13. De Commissie moet de bevoegdheid krijgen om overeenkomstig artikel 290 van het Verdrag gedelegeerde handelingen goed te keuren om bepaalde niet-essentiële onderdelen van artikel 27 van Verordening (EG) nr. 1234/2007 aan te vullen of te wijzigen. De onderdelen waarvoor die bevoegdheid kan worden uitgeoefend en de voorwaarden voor die bevoegdheidsdelegatie moeten worden vastgesteld.

14. Om te waarborgen dat artikel 27 van Verordening (EG) nr. 1234/2007 in alle lidstaten eenvormig wordt toegepast, moet de Commissie overeenkomstig artikel 291 van het Verdrag worden gemachtigd tot het vaststellen van uitvoeringshandelingen. De Commissie moet de voor een dergelijke eenvormige toepassing vereiste maatregelen door middel van uitvoeringshandelingen vaststellen overeenkomstig de bepalingen van Verordening (EU) nr. XX/XXXX van het Europees Parlement en de Raad van…

15. Met het oog op efficiency en transparantie bij de vaststelling van de jaarplannen moet de Commissie procedures voor de vaststelling en de herziening van die plannen vaststellen door middel van uitvoeringshandelingen. Om dezelfde reden moeten zowel de vaststelling als de eventuele herziening van de jaarplannen door middel van uitvoeringshandelingen geschieden.

16. Om te verzekeren dat de lidstaten een coherent en efficiënt kader wordt geboden om aan de regeling deel te nemen en ze uit te voeren, moet de Commissie door middel van uitvoeringshandelingen aanvullende, in het jaarplan op te nemen onderdelen vaststellen, alsook voorschriften voor de levering van producten en procedures en termijnen voor de uitslag van interventieproducten, met inbegrip van overdrachten tussen lidstaten.

17. Om te verzekeren dat de door de deelnemende lidstaten ingediende informatie goed kan worden vergeleken, moet de Commissie door middel van uitvoeringshandelingen voorschriften over het format van de nationale voedselverstrekkingsprogramma's en de jaarlijkse uitvoeringsverslagen vaststellen.

18. De lidstaten moeten de mogelijkheid krijgen bepaalde uitgaven van liefdadigheidsorganisaties in het kader van de regeling als subsidiabel aan te merken. Om ervoor te zorgen dat deze mogelijkheid in de verschillende lidstaten op eenvormige wijze in de praktijk wordt gebracht, moet de Commissie door middel van uitvoeringshandelingen gemeenschappelijke uitvoeringsbepalingen vaststellen inzake de vergoeding van die kosten, met inbegrip van termijnen en financiële plafonds.

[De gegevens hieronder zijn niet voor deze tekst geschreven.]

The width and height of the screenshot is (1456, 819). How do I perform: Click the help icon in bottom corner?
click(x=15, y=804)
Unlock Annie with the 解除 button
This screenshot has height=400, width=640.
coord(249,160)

19. Om ervoor te zorgen dat de inschrijvingen in alle lidstaten volgens uniforme voorschriften worden gehouden, moet de Commissie uitvoeringshandelingen vaststellen met betrekking tot de op de inschrijving betrekking hebbende en de voor de levensmiddelen en hun levering geldende voorwaarden.

20. Om ervoor te zorgen dat de verschillende onderdelen van de controleregeling geharmoniseerde prestaties leveren, moet de Commissie uitvoeringsbepalingen vaststellen met betrekking tot de controleverplichtingen van de lidstaten.

21. Om ervoor te zorgen dat het plan door de autoriteiten van de lidstaten op eenvormige wijze wordt uitgevoerd en om de onderlinge samenwerking te vergemakkelijken, moet de Commissie uitvoeringsbepalingen vaststellen met betrekking tot de procedures en de termijnen voor betalingen, met inbegrip van kortingen in geval van niet-naleving ervan, de boekhoudkundige bepalingen en de taakomschrijving van de nationale interventiebureaus, ook in het geval van overdrachten tussen lidstaten.

22. De Verordeningen (EG) nr. 1290/2005 en (EG) nr. 1234/2007 moeten bijgevolg dienovereenkomstig worden gewijzigd.